Work to complete: Nothing in the records may change when you print them out again.

Extracted entries:
■ ■ ■ ■ ■ ■ ■

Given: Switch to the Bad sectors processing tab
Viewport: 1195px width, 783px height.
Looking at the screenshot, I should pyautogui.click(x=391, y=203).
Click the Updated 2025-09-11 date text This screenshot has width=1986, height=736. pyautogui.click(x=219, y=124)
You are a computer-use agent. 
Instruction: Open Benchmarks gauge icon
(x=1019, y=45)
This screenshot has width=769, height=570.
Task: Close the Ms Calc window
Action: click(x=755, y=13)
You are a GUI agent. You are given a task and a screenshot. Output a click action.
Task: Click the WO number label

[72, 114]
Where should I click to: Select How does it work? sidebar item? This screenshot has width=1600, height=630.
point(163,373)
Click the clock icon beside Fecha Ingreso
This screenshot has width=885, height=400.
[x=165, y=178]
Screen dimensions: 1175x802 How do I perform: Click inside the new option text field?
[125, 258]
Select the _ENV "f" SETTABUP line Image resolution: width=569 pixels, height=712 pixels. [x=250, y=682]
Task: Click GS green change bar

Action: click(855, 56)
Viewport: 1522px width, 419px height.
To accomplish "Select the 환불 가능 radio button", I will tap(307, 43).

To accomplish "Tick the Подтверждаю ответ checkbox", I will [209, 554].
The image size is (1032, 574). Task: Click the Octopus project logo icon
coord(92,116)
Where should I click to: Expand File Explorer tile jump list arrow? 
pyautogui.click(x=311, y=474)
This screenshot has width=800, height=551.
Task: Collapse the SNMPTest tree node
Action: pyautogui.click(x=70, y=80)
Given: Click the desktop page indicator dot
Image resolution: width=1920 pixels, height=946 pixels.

■ ■ ■ ■ ■ ■ ■

Written response:
Given: Switch to the Bad sectors processing tab
Viewport: 1195px width, 783px height.
Looking at the screenshot, I should pyautogui.click(x=391, y=203).
Click the Updated 2025-09-11 date text This screenshot has width=1986, height=736. pyautogui.click(x=219, y=124)
You are a computer-use agent. 
Instruction: Open Benchmarks gauge icon
(x=1019, y=45)
This screenshot has width=769, height=570.
Task: Close the Ms Calc window
Action: click(x=755, y=13)
You are a GUI agent. You are given a task and a screenshot. Output a click action.
Task: Click the WO number label

[72, 114]
Where should I click to: Select How does it work? sidebar item? This screenshot has width=1600, height=630.
point(163,373)
Click the clock icon beside Fecha Ingreso
This screenshot has width=885, height=400.
[x=165, y=178]
Screen dimensions: 1175x802 How do I perform: Click inside the new option text field?
[125, 258]
Select the _ENV "f" SETTABUP line Image resolution: width=569 pixels, height=712 pixels. [x=250, y=682]
Task: Click GS green change bar

Action: click(855, 56)
Viewport: 1522px width, 419px height.
To accomplish "Select the 환불 가능 radio button", I will tap(307, 43).

To accomplish "Tick the Подтверждаю ответ checkbox", I will [209, 554].
The image size is (1032, 574). Task: Click the Octopus project logo icon
coord(92,116)
Where should I click to: Expand File Explorer tile jump list arrow? 
pyautogui.click(x=311, y=474)
This screenshot has width=800, height=551.
Task: Collapse the SNMPTest tree node
Action: pyautogui.click(x=70, y=80)
Given: Click the desktop page indicator dot
Image resolution: width=1920 pixels, height=946 pixels.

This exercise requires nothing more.